The aim of the project was to develop and implement a significantly improved, innovative technology for bonding infrared sensor components: the glass (window) to the housing and the housing to the sensor base. Until now, these operations had been performed manually at stations equipped with microscopes, which facilitated the required precision. The new, significantly improved technology included automation of the precise feeding of bonded parts and the application of glue, as well as control of the position of the parts using a vision system. As part of the project, a demonstrator implementing the developed technology was built and tested, first under laboratory conditions and then under real conditions. Solutions ensuring compliance with EU requirements on occupational safety and health contained in the Machinery Directive have been implemented in it.

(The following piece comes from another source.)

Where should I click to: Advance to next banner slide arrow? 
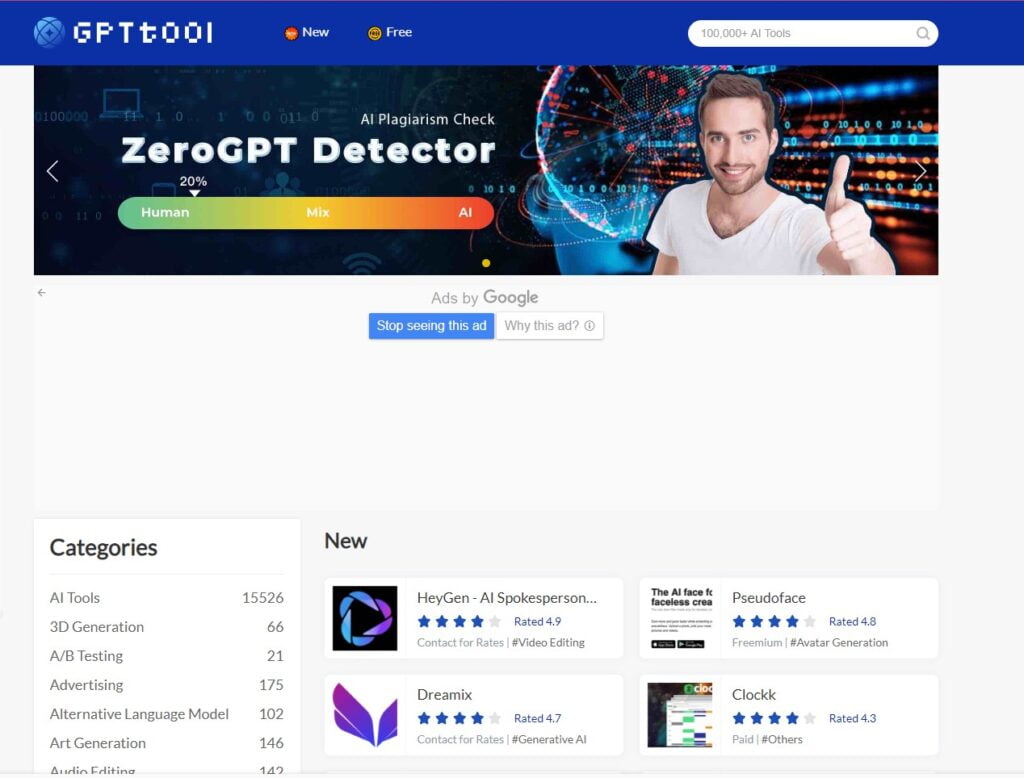(x=920, y=171)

The project was co-financed by the Polish Agency for Enterprise Development.

The aim of the project was to develop a significantly improved, innovative technology for the fabrication of electrical contacts and to implement it as a production stage for infrared detectors based on diode semiconductor structures of A(lll)B(V) group elements with lnAsSb absorber. The existing technology to date was developed for HgCdTe and is severely limited due to the low thermal stability of this material. The final result of the entire project, after the implementation of this technology into business, was the introduction to the market of a family of infrared detectors based on semiconductor structures from elements of the A(lll)B(V) group with parameters competing with HgCdTe.

The project was co-financed by the Polish Agency for Enterprise Development.

Processing 2.0

In July 2019, VIGO Photonics S.A. signed an agreement, as a result of which it received funding – a Loan for Technological Innovation of the Operational Program for Intelligent Development (POIR), co-financed by the European Regional Development Fund.

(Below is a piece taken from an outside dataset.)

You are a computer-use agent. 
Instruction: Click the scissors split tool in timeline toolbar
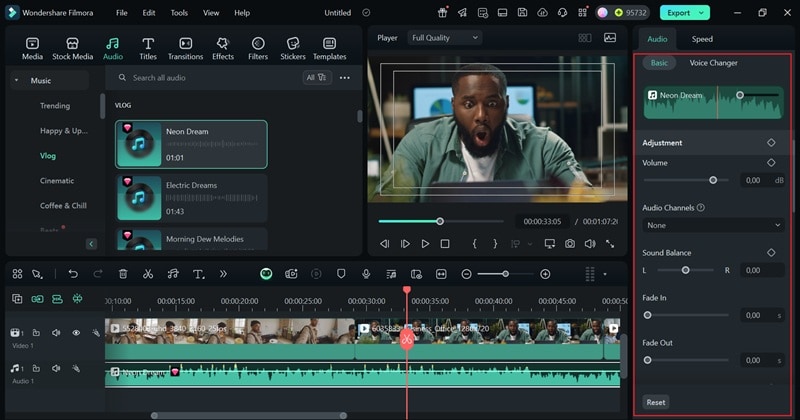click(x=148, y=274)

The investment has been located in the Mazovia province in the Industrial Park of the Tarnobrzeg Special Economic Zone Euro – Park WISŁOSAN.

The subsidized project entitled: “Implementation of the detection chip production technology developed under the “Exposure” project” concerned the production implementation of the proprietary new technology developed at VIGO through a technological investment and the launch of production of new and significantly improved infrared detectors and detection modules operating without cryogenic cooling with increased reliability and resistance to environmental exposures. The above-mentioned products are new to the global market, and the implemented detector chip manufacturing technology is a breakthrough technology.

In order to implement the detection chip technology, it was necessary to invest in the growth and processing of detection structures, including the purchase of epitaxy and processing laboratory equipment. It was also necessary to improve standards of cleanliness, temperature and humidity control (so-called clean-room) with appropriate safeguards against chemical hazards.

Financial support from EU funds for the implementation of the new technology into production increased VIGO’s competitiveness and innovation.

The project was co-financed by Bank Gospodarstwa Krajowego.